The tribunal chairman, Mr Justice Moriarty, said he had to determine the truth from the conflicting evidence given before him during the past two days.
There were a number of possible views the tribunal could take, he said.
The first was that the Central Bank, in completing an urgent and important inspection of Guinness & Mahon, "may have been unduly hasty in disparaging matters" raised by Mr Terence Donovan. Subsequently these matters have been revealed to be important.
The second view, which Mr Justice Moriarty said he did not want to phrase "like a cheap parody of a John Grisham novel", could be that the Central Bank had been "arguably indolent in policing aspects of the back-to-back loans". And he said there remained "some degree of orchestrated conspiracy" to silence Mr Donovan, who was getting "too close to embarrassing events".
Mr Justice Moriarty suggested that Mr Donovan was not inviting the tribunal to come to the latter view. Mr Donovan agreed.
Mr Donovan said giving evidence to the tribunal had been very difficult. Working relationships were very good in the Bank, he told his counsel, Mr John Gordon SC. His evidence was not intended as criticism of his colleagues; he was only reporting his recollections, he said.
Meanwhile, a senior Central Bank official said it would have been better for its investigators to have known its concerns about Guinness & Mahon.

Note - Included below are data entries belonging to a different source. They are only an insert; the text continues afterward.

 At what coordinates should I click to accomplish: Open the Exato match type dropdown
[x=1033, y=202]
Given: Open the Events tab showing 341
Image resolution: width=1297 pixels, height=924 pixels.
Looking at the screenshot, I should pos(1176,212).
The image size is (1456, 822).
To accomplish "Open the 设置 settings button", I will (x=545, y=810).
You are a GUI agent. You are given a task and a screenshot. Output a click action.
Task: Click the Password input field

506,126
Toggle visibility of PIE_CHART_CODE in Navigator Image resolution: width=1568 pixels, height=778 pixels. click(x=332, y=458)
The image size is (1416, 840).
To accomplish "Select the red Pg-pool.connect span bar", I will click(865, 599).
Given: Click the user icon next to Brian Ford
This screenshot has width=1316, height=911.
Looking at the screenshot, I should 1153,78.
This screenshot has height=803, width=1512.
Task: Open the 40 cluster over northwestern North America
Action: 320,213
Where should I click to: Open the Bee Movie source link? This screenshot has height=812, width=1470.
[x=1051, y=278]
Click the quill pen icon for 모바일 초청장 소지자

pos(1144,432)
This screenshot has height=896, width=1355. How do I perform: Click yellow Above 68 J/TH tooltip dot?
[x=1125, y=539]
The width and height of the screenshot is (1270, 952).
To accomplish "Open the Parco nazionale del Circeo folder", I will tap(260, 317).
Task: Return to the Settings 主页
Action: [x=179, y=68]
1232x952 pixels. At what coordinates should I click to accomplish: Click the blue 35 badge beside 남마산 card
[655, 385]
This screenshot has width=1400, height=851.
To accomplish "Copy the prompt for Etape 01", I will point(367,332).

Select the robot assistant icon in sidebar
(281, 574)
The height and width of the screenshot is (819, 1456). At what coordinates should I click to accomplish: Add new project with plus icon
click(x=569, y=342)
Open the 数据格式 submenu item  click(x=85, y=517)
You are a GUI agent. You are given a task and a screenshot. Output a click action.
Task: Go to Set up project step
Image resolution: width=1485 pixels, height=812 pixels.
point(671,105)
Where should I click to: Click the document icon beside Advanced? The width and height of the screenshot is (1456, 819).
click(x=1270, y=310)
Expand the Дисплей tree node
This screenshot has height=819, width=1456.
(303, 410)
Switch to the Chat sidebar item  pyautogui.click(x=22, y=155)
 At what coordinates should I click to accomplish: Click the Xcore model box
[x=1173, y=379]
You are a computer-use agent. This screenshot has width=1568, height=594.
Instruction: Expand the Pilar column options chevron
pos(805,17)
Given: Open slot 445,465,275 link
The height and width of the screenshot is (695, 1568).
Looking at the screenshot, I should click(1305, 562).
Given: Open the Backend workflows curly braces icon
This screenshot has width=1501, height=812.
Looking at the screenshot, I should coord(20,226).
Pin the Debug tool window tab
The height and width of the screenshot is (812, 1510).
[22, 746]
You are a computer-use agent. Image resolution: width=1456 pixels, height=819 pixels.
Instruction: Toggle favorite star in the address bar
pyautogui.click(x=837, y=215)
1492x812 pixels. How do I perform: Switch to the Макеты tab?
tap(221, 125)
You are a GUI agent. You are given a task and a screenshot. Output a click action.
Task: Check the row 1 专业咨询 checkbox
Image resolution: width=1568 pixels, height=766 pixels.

Mr Adrian Byrne, head of banking supervision at the Bank, agreed with Mr Jerry Healy SC, for the tribunal, that it would have been better if investigators in 1988 had known about the history of the Central Bank's concerns with Guinness & Mahon.
He said he could understand that in 1988 the junior trainee, Mr Donovan, had questions about the back-to-back loans he discovered in Guinness & Mahon. He would have been surprised if a trainee had not been sensitive to these loans.
The Bank did not feel it was worth going through the history of the back-to-back loans, Mr Byrne said. "Mr Donovan's job was to ascertain that those loans were recoverable," he said. To do this Mr Donovan would have had to make sure the security on the loans was satisfactory.
The tribunal has been adjourned until further notice.